Lobotomy. Lobotomies actually do still happen. Mass General reportedly did seventeen lobotomies in 2001 and it was reported that over a hundred were performed through Europe the same year. Instead of stabbing your brain with an icepick like they used to, now they paint little lesions across your lobes with what amounts to a tiny soldering iron. It’s like art. Burn-scarring the mental illness out of people by hurting their brain.
Can I be pro-electroshock? No.
Can I be pro-restraints? No.
Can I be pro-seclusion? No.
Can I be pro-lobotomy? No.
So you see, even if I did become pro-meds someday, I know that as long as psychiatry continues to resort to medical harm and spiritual oppression as a form of treatment, I can not be for or ‘pro’ psychiatry. Not ever. Not so long as those five aspects continue to remain the primary tools of psychiatry.
Is there room for a middle ground? What of us that don’t want to be ‘anti’ psychiatry, nor ‘pro’ psychiatry. Can we be in the center of the mental health treatment seesaw? I am having trouble seeing how we can realistically pull that off. Maybe someone more finely tuned to political correctness or political sensitivity can explain to me a moderate, in-between, optimal middle-ground between two polar opposites, (anti vs pro) position.
For now, let’s explore this hypothetical middle-ground on our own. How would it work? Well let’s see:
“I’m okay with lobotomies for about half the people they are recommended to.” No, I can’t agree with that.

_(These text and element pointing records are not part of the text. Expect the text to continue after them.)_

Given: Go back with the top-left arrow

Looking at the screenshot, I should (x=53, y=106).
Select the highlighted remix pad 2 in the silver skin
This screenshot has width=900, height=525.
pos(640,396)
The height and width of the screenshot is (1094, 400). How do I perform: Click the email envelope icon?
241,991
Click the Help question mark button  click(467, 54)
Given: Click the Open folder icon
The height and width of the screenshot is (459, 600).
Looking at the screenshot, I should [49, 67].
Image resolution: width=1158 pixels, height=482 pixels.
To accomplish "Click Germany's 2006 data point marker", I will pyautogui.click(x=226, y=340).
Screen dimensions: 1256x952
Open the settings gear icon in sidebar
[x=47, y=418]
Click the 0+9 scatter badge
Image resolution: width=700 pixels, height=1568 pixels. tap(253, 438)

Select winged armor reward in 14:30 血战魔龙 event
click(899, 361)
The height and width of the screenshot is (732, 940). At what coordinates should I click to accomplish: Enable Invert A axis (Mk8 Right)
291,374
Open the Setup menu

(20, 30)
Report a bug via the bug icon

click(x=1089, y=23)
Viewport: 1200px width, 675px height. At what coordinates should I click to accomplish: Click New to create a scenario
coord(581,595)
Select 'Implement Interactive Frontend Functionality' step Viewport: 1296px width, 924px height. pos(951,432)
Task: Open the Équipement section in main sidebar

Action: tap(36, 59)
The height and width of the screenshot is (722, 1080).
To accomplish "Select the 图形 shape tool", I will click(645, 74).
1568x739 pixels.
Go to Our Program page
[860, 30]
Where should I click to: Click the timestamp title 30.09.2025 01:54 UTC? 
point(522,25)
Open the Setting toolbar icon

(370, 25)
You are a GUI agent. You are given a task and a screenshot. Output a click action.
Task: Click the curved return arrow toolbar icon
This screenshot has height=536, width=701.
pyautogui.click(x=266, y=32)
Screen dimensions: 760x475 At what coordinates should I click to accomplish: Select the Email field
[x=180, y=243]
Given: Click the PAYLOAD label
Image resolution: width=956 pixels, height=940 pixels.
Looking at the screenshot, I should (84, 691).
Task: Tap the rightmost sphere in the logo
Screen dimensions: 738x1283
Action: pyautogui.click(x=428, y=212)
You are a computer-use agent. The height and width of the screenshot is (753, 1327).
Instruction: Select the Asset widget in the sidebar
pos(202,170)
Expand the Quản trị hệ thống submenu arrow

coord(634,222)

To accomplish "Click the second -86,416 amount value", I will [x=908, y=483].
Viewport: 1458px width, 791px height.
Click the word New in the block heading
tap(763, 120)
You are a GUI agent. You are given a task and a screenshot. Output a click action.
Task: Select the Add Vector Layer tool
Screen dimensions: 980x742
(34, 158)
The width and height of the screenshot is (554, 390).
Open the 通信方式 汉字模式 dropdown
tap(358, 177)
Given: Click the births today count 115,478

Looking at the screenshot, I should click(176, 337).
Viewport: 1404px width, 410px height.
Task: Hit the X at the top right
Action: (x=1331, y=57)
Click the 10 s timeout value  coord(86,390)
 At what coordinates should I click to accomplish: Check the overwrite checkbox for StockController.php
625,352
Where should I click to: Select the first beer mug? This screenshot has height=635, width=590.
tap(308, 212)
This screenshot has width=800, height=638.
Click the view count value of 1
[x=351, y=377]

“I think restraints, forced electroshock and being drugged to a stupor is okay for some people, some of the time.” No, that’s not going to work either.
If there is a middle path between being pro and anti psychiatry, I am having trouble seeing it here. Is this truly one of those situations where you are either with us or against us? It almost seems so. How can you be for inhumane and dehumanizing treatment, sometimes, or for when circumstance supposedly warrant, and also respect a person/patient’s right to self-determination, their right of informed consent and right to refuse? Their right to be not have medical (and psychological) damage forced upon them?
As for myself, although I too wish for the complete abolition of these practices I just can’t see calling myself ‘antipsychiatry’. It’s a label with radical connotations to it. I don’t really gain anything by doing so. I truly wish I could come up with a better defense than: I just don’t want the impression that is given to some people when you declare yourself to be antipsychiatry. I don’t want the baggage and the extremism that comes with the label. What I don’t want is an easy excuse for my detractors and those who disagree with me to grab and use in order to belittle, insult or marginalize me, by slinging this one word as both an accusation and as a reason to not listen to what I have to say.